THE PROBLEM:
The whole listing, repeated exactly, is what this task asks for.

——————

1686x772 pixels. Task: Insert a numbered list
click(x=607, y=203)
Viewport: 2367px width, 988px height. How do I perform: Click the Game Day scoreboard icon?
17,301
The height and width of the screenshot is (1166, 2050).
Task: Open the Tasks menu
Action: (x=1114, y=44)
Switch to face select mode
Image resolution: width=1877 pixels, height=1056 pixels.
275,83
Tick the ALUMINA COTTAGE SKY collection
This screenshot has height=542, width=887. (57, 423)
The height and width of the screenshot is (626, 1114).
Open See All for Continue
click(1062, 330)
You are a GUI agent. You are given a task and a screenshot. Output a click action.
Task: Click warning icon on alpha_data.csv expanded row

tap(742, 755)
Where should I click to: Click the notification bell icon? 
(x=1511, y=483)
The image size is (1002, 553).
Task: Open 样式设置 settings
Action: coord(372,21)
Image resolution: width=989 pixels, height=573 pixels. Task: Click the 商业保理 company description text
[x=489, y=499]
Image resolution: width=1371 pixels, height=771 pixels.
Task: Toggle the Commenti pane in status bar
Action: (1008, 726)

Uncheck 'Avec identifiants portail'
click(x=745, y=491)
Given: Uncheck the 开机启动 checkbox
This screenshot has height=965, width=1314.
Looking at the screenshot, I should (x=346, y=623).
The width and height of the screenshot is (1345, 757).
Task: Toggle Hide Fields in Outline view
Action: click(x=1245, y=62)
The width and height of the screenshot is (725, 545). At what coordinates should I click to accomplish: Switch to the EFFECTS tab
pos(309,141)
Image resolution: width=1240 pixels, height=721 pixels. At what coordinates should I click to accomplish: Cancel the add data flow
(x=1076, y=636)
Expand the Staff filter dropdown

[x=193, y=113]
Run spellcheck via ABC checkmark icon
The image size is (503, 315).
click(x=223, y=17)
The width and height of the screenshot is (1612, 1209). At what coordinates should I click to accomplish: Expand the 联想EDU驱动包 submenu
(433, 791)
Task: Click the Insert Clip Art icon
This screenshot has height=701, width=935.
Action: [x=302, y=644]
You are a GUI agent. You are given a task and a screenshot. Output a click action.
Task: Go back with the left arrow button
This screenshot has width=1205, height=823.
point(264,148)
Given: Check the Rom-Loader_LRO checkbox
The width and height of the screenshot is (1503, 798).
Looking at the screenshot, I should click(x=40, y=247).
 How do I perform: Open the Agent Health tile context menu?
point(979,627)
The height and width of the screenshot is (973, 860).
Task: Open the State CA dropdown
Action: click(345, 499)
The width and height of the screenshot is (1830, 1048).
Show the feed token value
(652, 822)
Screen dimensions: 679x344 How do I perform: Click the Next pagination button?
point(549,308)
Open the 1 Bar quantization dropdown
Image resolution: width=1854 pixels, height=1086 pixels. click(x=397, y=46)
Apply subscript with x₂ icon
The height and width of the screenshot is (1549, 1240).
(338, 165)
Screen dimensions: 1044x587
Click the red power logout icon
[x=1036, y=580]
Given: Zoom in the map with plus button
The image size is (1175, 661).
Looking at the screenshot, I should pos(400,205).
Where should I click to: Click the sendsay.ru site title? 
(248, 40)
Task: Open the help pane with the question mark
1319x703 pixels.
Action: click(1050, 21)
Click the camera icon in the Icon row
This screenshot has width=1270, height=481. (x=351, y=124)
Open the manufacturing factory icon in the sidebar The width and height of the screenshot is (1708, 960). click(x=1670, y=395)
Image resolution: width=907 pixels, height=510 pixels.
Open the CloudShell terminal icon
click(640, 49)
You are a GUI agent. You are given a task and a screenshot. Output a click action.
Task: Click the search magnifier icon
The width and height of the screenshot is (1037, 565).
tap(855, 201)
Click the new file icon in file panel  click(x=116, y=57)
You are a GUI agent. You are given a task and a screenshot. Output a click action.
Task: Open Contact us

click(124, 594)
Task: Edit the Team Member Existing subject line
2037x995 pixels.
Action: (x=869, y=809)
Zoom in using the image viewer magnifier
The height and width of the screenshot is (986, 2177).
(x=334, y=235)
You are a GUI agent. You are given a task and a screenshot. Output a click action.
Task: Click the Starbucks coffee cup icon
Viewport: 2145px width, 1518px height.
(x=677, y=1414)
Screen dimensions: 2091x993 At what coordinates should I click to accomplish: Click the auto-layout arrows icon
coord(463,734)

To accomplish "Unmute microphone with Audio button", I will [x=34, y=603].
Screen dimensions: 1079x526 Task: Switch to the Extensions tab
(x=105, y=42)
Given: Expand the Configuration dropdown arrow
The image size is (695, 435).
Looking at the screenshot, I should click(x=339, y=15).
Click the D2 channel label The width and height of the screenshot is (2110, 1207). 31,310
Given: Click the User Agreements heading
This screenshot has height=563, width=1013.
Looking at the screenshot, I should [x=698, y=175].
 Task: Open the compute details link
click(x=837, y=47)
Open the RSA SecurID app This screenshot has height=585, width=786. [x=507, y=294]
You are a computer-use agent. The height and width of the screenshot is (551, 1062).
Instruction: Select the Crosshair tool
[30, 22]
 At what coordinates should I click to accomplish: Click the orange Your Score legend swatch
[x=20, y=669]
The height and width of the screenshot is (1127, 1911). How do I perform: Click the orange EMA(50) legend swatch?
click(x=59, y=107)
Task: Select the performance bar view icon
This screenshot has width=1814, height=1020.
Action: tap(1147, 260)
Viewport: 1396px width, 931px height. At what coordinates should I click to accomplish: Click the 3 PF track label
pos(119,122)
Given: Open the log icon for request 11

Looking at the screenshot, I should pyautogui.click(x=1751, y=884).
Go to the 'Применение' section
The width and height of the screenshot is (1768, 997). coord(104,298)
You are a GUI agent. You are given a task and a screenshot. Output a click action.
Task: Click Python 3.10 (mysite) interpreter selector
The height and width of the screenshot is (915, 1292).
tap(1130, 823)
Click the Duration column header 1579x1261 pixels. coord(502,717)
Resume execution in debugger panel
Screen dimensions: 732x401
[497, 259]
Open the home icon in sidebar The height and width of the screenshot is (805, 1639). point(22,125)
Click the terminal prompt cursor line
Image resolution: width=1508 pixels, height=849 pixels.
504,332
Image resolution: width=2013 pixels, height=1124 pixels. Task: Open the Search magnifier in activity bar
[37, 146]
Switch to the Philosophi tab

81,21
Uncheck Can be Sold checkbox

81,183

——————

WRITTEN REPLY:
1686x772 pixels. Task: Insert a numbered list
click(x=607, y=203)
Viewport: 2367px width, 988px height. How do I perform: Click the Game Day scoreboard icon?
17,301
The height and width of the screenshot is (1166, 2050).
Task: Open the Tasks menu
Action: (x=1114, y=44)
Switch to face select mode
Image resolution: width=1877 pixels, height=1056 pixels.
275,83
Tick the ALUMINA COTTAGE SKY collection
This screenshot has height=542, width=887. (57, 423)
The height and width of the screenshot is (626, 1114).
Open See All for Continue
click(1062, 330)
You are a GUI agent. You are given a task and a screenshot. Output a click action.
Task: Click warning icon on alpha_data.csv expanded row

tap(742, 755)
Where should I click to: Click the notification bell icon? 
(x=1511, y=483)
The image size is (1002, 553).
Task: Open 样式设置 settings
Action: coord(372,21)
Image resolution: width=989 pixels, height=573 pixels. Task: Click the 商业保理 company description text
[x=489, y=499]
Image resolution: width=1371 pixels, height=771 pixels.
Task: Toggle the Commenti pane in status bar
Action: (1008, 726)

Uncheck 'Avec identifiants portail'
click(x=745, y=491)
Given: Uncheck the 开机启动 checkbox
This screenshot has height=965, width=1314.
Looking at the screenshot, I should (x=346, y=623).
The width and height of the screenshot is (1345, 757).
Task: Toggle Hide Fields in Outline view
Action: click(x=1245, y=62)
The width and height of the screenshot is (725, 545). At what coordinates should I click to accomplish: Switch to the EFFECTS tab
pos(309,141)
Image resolution: width=1240 pixels, height=721 pixels. At what coordinates should I click to accomplish: Cancel the add data flow
(x=1076, y=636)
Expand the Staff filter dropdown

[x=193, y=113]
Run spellcheck via ABC checkmark icon
The image size is (503, 315).
click(x=223, y=17)
The width and height of the screenshot is (1612, 1209). At what coordinates should I click to accomplish: Expand the 联想EDU驱动包 submenu
(433, 791)
Task: Click the Insert Clip Art icon
This screenshot has height=701, width=935.
Action: [x=302, y=644]
You are a GUI agent. You are given a task and a screenshot. Output a click action.
Task: Go back with the left arrow button
This screenshot has width=1205, height=823.
point(264,148)
Given: Check the Rom-Loader_LRO checkbox
The width and height of the screenshot is (1503, 798).
Looking at the screenshot, I should click(x=40, y=247).
 How do I perform: Open the Agent Health tile context menu?
point(979,627)
The height and width of the screenshot is (973, 860).
Task: Open the State CA dropdown
Action: click(345, 499)
The width and height of the screenshot is (1830, 1048).
Show the feed token value
(652, 822)
Screen dimensions: 679x344 How do I perform: Click the Next pagination button?
point(549,308)
Open the 1 Bar quantization dropdown
Image resolution: width=1854 pixels, height=1086 pixels. click(x=397, y=46)
Apply subscript with x₂ icon
The height and width of the screenshot is (1549, 1240).
(338, 165)
Screen dimensions: 1044x587
Click the red power logout icon
[x=1036, y=580]
Given: Zoom in the map with plus button
The image size is (1175, 661).
Looking at the screenshot, I should pos(400,205).
Where should I click to: Click the sendsay.ru site title? 
(248, 40)
Task: Open the help pane with the question mark
1319x703 pixels.
Action: click(1050, 21)
Click the camera icon in the Icon row
This screenshot has width=1270, height=481. (x=351, y=124)
Open the manufacturing factory icon in the sidebar The width and height of the screenshot is (1708, 960). click(x=1670, y=395)
Image resolution: width=907 pixels, height=510 pixels.
Open the CloudShell terminal icon
click(640, 49)
You are a GUI agent. You are given a task and a screenshot. Output a click action.
Task: Click the search magnifier icon
The width and height of the screenshot is (1037, 565).
tap(855, 201)
Click the new file icon in file panel  click(x=116, y=57)
You are a GUI agent. You are given a task and a screenshot. Output a click action.
Task: Open Contact us

click(124, 594)
Task: Edit the Team Member Existing subject line
2037x995 pixels.
Action: (x=869, y=809)
Zoom in using the image viewer magnifier
The height and width of the screenshot is (986, 2177).
(x=334, y=235)
You are a GUI agent. You are given a task and a screenshot. Output a click action.
Task: Click the Starbucks coffee cup icon
Viewport: 2145px width, 1518px height.
(x=677, y=1414)
Screen dimensions: 2091x993 At what coordinates should I click to accomplish: Click the auto-layout arrows icon
coord(463,734)

To accomplish "Unmute microphone with Audio button", I will [x=34, y=603].
Screen dimensions: 1079x526 Task: Switch to the Extensions tab
(x=105, y=42)
Given: Expand the Configuration dropdown arrow
The image size is (695, 435).
Looking at the screenshot, I should click(x=339, y=15).
Click the D2 channel label The width and height of the screenshot is (2110, 1207). 31,310
Given: Click the User Agreements heading
This screenshot has height=563, width=1013.
Looking at the screenshot, I should [x=698, y=175].
 Task: Open the compute details link
click(x=837, y=47)
Open the RSA SecurID app This screenshot has height=585, width=786. [x=507, y=294]
You are a computer-use agent. The height and width of the screenshot is (551, 1062).
Instruction: Select the Crosshair tool
[30, 22]
 At what coordinates should I click to accomplish: Click the orange Your Score legend swatch
[x=20, y=669]
The height and width of the screenshot is (1127, 1911). How do I perform: Click the orange EMA(50) legend swatch?
click(x=59, y=107)
Task: Select the performance bar view icon
This screenshot has width=1814, height=1020.
Action: tap(1147, 260)
Viewport: 1396px width, 931px height. At what coordinates should I click to accomplish: Click the 3 PF track label
pos(119,122)
Given: Open the log icon for request 11

Looking at the screenshot, I should pyautogui.click(x=1751, y=884).
Go to the 'Применение' section
The width and height of the screenshot is (1768, 997). coord(104,298)
You are a GUI agent. You are given a task and a screenshot. Output a click action.
Task: Click Python 3.10 (mysite) interpreter selector
The height and width of the screenshot is (915, 1292).
tap(1130, 823)
Click the Duration column header 1579x1261 pixels. coord(502,717)
Resume execution in debugger panel
Screen dimensions: 732x401
[497, 259]
Open the home icon in sidebar The height and width of the screenshot is (805, 1639). point(22,125)
Click the terminal prompt cursor line
Image resolution: width=1508 pixels, height=849 pixels.
504,332
Image resolution: width=2013 pixels, height=1124 pixels. Task: Open the Search magnifier in activity bar
[37, 146]
Switch to the Philosophi tab

81,21
Uncheck Can be Sold checkbox

81,183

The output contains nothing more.